Advantages of Using Kafka

  • Reliability and Scalability:
    • Kafka provides a highly reliable and scalable distributed messaging platform.
  • Decoupling Services:
    • Decouples data collection from data processing services.
  • Data Retention:
    • Prevents data loss by retaining data in Kafka when the database is unavailable.

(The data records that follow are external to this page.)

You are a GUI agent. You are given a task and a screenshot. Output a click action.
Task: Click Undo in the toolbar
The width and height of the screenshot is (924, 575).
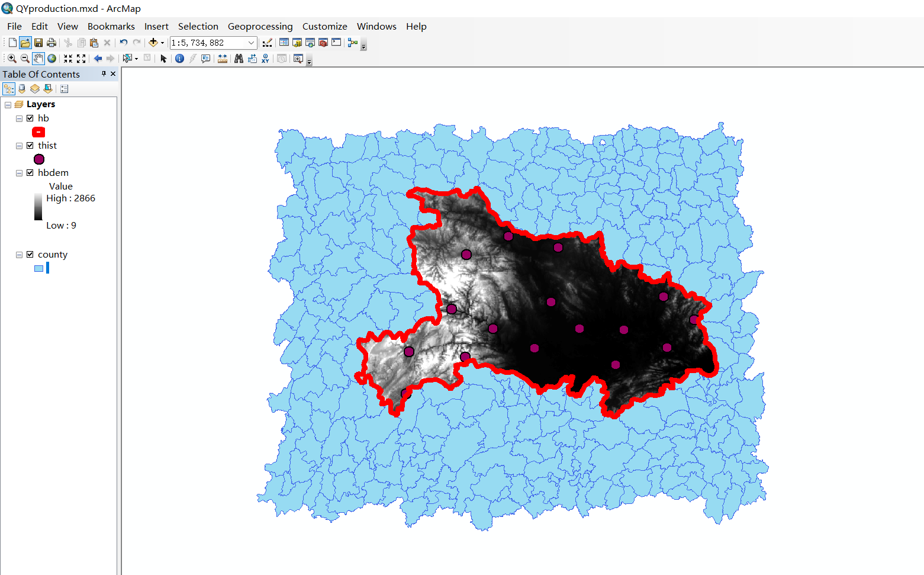123,42
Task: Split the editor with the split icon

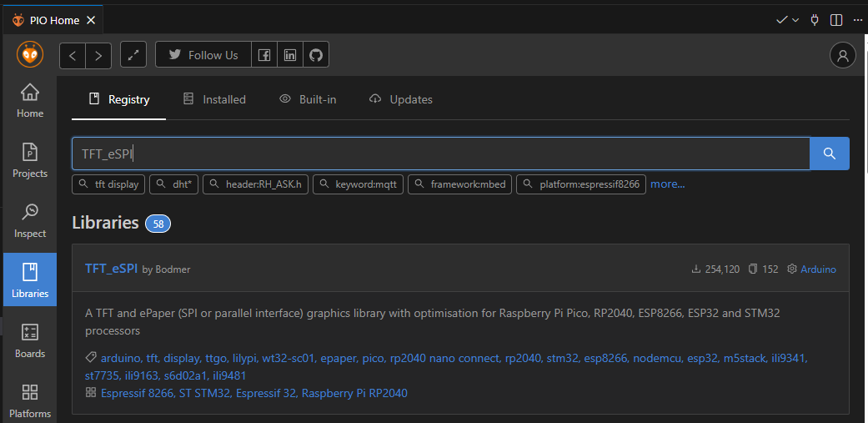Action: 836,19
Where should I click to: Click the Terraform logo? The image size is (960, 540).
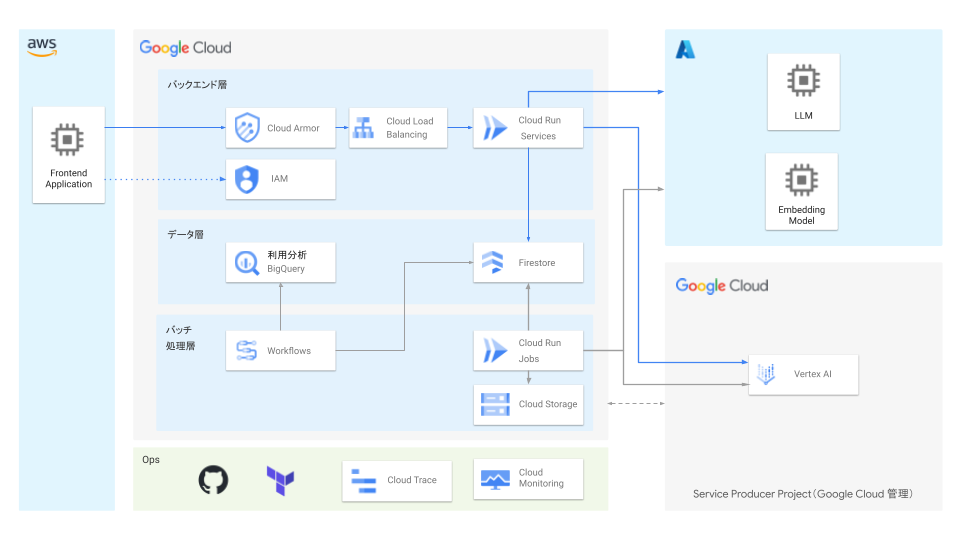coord(280,481)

Scaling the System with Kafka

  • Partition Configuration:
    • Configure the number of Kafka partitions based on throughput requirements.
  • Data Partitioning:
    • Partition metrics data by metric names.
    • Further partition metrics data with tags/labels for finer granularity.
  • Prioritization:
    • Categorize and prioritize metrics to ensure important metrics are processed first.

Zoom in: Alert System

  1. Load Config Files to Cache Servers

    • Config Format: Rules defined as config files, typically in YAML format.
    • Purpose: Cache servers hold the configuration files for quick access.
  2. Fetch Configs from Cache

    • Component: Alert manager retrieves alert configurations from the cache.
  3. Evaluate Alerts

    • Process:
      • Alert manager queries the service at predefined intervals based on config rules.
      • If a value violates the threshold, an alert event is created.
    • Responsibilities of Alert Manager:
      • Filter, Merge, and Dedupe Alerts: Consolidates multiple alerts to avoid duplicates.
      • Access Control: Restricts alert management operations to authorized individuals to prevent human error and enhance security.
      • Retry Mechanism: Ensures notifications are sent at least once by checking alert states.
  4. Store Alert States

    • Component: Alert store (key-value database such as Cassandra).
    • Function: Keeps the state of all alerts (inactive, pending, firing, resolved).
  5. Insert Alerts into Kafka

    • Action: Eligible alerts are inserted into Kafka for further processing.
  6. Pull Alert Events from Kafka

    • Component: Alert consumers pull alert events from Kafka.
  7. Process and Send Notifications

    • Component: Alert consumers process the pulled alert events.
    • Notification Channels: Sends notifications via different channels such as:
      • Email
      • Text message
      • PagerDuty
      • HTTP endpoints

Data Model

  • Time Series: Metrics data is recorded as a time series, with each series uniquely identified by its name and optional labels.
  • Write Load: Heavy and constant, with around 10 million data points written per day.
  • Read Load: Spiky, driven by visualization and alerting services.

Data Storage System

  • Requirements:

    • High performance for heavy write loads.
    • Efficient handling of spiky read loads.
    • Support for time-series operations like moving averages and rolling time windows.
    • Tagging/labeling data with efficient indexing.
  • Challenges with General-Purpose Databases:

    • Relational Databases: Require expert-level tuning, not optimized for time-series operations, and struggle under heavy write loads.
    • NoSQL Databases: Require deep knowledge for scalable schema design, making industrial-scale time-series databases a more attractive option.
  • Recommended Time-Series Databases:

    • OpenTSDB: Distributed, based on Hadoop/HBase, adds complexity.
    • MetricsDB (Twitter): Used internally by Twitter.
    • Amazon Timestream: AWS’s time-series database service.
    • InfluxDB: Popular for its high performance, ease of use, in-memory caching, and on-disk storage.
    • Prometheus: Widely used, supports real-time analysis, in-memory caching, and durable on-disk storage.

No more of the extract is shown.